代官山猿楽祭2017『Gent@rrabbiata』

2017年10月9日(月)ヒルサイドプラザ

佐藤望(バリトン)

野村洋光(バリトン)

高柳圭(テノール)

後藤春馬(バス)

中山博之(ピアノ)

 

 

代官山駅から旧山手通りに出て、猿楽祭の出店を覗き、ボルゾイ4頭と出会い(昨年も会った。高貴な姿、フレンドリーな性格に魅了されます)、ヒルサイドプラザで祭りの一環として開かれた『Gent@rrabbiata』、男性ソリスト4人が中山博之氏(ピアノ・作曲)とともに繰り広げるパワフルな男たちの舞台に行きました。猿楽祭でのこのコンサートは今年で4回目となります。

なじみが少ないオペラアリア、ラフマニノフ作曲《アレコ》より「すべては寝静まり、月は美しく輝く」や複雑怪奇な状況で歌われるアリア、ベッリーニ作曲《清教徒》より二重唱「リッカールド!リッカールド!」については舞台背景やアリアの内容を相模原の神童と自己紹介された中山博之氏の機知に富んだ軽妙な解説は聴く楽しみを生み出しました。

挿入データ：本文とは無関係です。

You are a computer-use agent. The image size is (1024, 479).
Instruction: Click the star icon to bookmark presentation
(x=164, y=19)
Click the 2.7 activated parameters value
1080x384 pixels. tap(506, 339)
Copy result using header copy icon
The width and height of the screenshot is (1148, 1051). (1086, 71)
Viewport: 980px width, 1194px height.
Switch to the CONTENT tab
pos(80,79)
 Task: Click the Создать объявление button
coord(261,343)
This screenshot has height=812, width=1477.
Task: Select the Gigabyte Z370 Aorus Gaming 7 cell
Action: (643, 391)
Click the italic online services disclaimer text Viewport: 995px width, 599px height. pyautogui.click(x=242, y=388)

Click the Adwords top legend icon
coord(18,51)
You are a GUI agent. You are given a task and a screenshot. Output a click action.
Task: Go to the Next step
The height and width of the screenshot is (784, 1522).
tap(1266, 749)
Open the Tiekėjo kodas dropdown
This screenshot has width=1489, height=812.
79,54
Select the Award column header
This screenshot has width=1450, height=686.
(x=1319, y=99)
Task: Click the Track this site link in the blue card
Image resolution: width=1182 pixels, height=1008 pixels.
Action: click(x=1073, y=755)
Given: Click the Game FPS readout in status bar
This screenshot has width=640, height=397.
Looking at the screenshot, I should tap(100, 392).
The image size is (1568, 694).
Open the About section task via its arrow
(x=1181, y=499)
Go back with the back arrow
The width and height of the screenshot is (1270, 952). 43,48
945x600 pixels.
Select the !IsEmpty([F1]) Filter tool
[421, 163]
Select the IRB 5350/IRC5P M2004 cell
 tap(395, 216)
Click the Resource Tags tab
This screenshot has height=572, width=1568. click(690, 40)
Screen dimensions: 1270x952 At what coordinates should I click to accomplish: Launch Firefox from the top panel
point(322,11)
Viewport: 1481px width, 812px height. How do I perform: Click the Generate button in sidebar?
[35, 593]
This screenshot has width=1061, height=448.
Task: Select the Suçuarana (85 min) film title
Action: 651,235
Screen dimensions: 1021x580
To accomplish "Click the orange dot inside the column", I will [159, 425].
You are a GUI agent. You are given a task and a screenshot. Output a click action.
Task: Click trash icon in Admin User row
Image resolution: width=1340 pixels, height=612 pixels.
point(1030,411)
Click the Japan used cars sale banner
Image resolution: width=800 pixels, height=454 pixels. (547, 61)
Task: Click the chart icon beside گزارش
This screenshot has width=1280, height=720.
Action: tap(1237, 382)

また、大まかには知っているオペラ全体の話やアリアについては解説で記憶のあやふやさをきれいに消して楽しめました。

男の滑稽さ、切なさ、悲しみ、まじめさを余すところなく表現するアリア、歌曲が並び、男の歌祭りそのものでした。中山博之氏のピアノ独奏「ウィリアムテル序曲」は持てるエネルギーすべてを使いきるこれぞ『男』の演奏!と感嘆しました。

後半の中山博之編曲メドレーは会場全体を笑いの渦に巻き込み、カンツォーネの数々では威勢のよい掛け声が会場全体から湧き上がり、会場内も祭り気分で満たされました。

エネルギーはここではまだ途切れず、アンコール《メリーウィドウ》より「ああ、女というものは」は拍手の後押しもあり、4回(だったと思う。5回ではないと思う)繰り返され、ようやく幕がおりました。

舞台小道具出し入れも全て出演者が行い、その愉快な仕草も演出の一部かと思わせる仕立ては音楽家と観客の距離を縮めました。クラシックはどうも苦手と思う方々にも是非一度足を運んでいただきたい企画の一つでした。